Set of tasks —
1/ Please set down, word for word, the stretch of the High Bloods review from "Farris has written" through "plot and hatchet?".
2/ For each statement, say yes or no to whether the High Bloods review supports it, and quote the deciding words of the review. (a) Farris dedicates High Bloods to Steve Brackeen. (b) The Doomsday Affair is book #3 in THE MAN FROM U.N.C.L.E series. (c) Hard Case Crime has recently rereleased Richard S. Prather's The Peddler.

Document section —
···
HIGH BLOODS
by John Farris
One Fast & Furrious, Howling Ghouled Werewolf Sky-fi Thriller
A Keeper In Krime AND Time
Reekgrued by
The Keeper of the Pit
It boney figures that the man who wrote this fast and furrious novel about werewolves being a world-wide scourge in, slay, the 2020’s, would be a Horror Writers of America, ahem, Master. Man’s been aROWLnd furever, since waybackwhen when he began his Harrison High series and the world of cinema had a thing fur juvenile delinquents on the loose, witch unleashed lotsa high drool hood flicks that reely bobby suck. All these years of fears later, and he’s still writing stuff fur making people start shaking like Nervous Grisly.
Farris has written abat everyTHING from horror like THE FURRY, I mean THE FURY, to kidnap capers like The Captors, where things get really nasty and knotty in a hurry. And tie knot? Farris wrote psicko thrillers back when even Hannibal Lecter hadn’t had any Sharp Practice. Man even wrote and directed a drive-in crassick of the slash fur ca$h 70’s, DEAR DEAD DELILAH, witch had so many skulls coming loose and flying it shoulda starred Agnes GORE-head, if ya axe me! And what better guy than Farris to take such a fiendish plot and hatchet?
As fitting a werewolfenly wordsmith, of late Farris screams to have enjoyed a bite of a resurgence. The fine thriller folks at Hard Case Crime have re-re-, sorry, leashed his Baby Moll, as first published as a paperback original under Farris’ pen name, Steve Brackeen, available wherever sexiful Robert McGuiness covers are on the, yum, racks. Matter of fact, Farris dedicates High Bloods to Brackeen as the guy who got him through college. Hey, it’s never too matriculate when it comes to giving fangs…
High Bloods' dedication also gives fangs to another master of paperback original "Good Old Stuff," Harry Whittington. People my ripe mold age may reekmember Mr. Whittington's THE MAN FROM U.N.C.L.E outing, book #2 in the series, The Doomsday Affair. Fur, I SAID persons even older may have at the time shaken their heads and wondered howl he coulda sunk Solo.
Not bonely that, but certain otherold time good old stuffers get their names tossed into the monster mash mix, like writer Wade Miller, or Shell Scott, hero of dozens of private eye thrillers from the redoubtable Richard S. Prather, whose The Peddler has reekscently been rereleased by Hard Case Crime, is as lean and mean a drug crime book for, sorry, FUR its slime time as any. Haunt just the McGinnis long legged lass of a cover heroin(e) makes Peddler worth the shot. Besides, at HCC’s prices ya won’t be taking a Lenny Bruce-in’.
···
Provided records —
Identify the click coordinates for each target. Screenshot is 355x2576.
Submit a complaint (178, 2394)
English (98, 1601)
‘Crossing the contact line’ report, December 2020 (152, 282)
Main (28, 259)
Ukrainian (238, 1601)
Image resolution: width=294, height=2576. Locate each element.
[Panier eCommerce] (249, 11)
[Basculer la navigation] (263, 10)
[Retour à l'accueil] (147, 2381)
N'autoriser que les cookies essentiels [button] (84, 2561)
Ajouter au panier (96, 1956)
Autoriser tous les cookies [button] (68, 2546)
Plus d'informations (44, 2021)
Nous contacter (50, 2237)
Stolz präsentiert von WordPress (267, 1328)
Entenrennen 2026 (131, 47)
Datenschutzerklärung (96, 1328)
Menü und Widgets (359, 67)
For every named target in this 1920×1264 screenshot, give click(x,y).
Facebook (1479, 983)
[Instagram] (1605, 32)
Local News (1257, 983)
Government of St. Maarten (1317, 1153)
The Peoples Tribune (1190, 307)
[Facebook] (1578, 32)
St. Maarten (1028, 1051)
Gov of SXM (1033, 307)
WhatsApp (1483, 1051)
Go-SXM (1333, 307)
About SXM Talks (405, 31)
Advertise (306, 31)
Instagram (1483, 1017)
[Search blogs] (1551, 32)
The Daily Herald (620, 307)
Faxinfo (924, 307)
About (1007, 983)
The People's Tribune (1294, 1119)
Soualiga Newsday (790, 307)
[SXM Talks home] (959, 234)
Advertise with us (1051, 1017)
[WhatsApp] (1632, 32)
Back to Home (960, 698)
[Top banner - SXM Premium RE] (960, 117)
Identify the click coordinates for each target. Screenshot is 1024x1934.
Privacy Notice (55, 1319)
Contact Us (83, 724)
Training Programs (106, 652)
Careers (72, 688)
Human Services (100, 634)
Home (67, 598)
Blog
···
Task results —
1/
Farris has written abat everyTHING from horror like THE FURRY, I mean THE FURY, to kidnap capers like The Captors, where things get really nasty and knotty in a hurry. And tie knot? Farris wrote psicko thrillers back when even Hannibal Lecter hadn’t had any Sharp Practice. Man even wrote and directed a drive-in crassick of the slash fur ca$h 70’s, DEAR DEAD DELILAH, witch had so many skulls coming loose and flying it shoulda starred Agnes GORE-head, if ya axe me! And what better guy than Farris to take such a fiendish plot and hatchet?

2/
(a) Yes: "Farris dedicates High Bloods to Brackeen as the guy who got him through college."
(b) No: "book #2 in the series, The Doomsday Affair"
(c) Yes: "whose The Peddler has reekscently been rereleased by Hard Case Crime"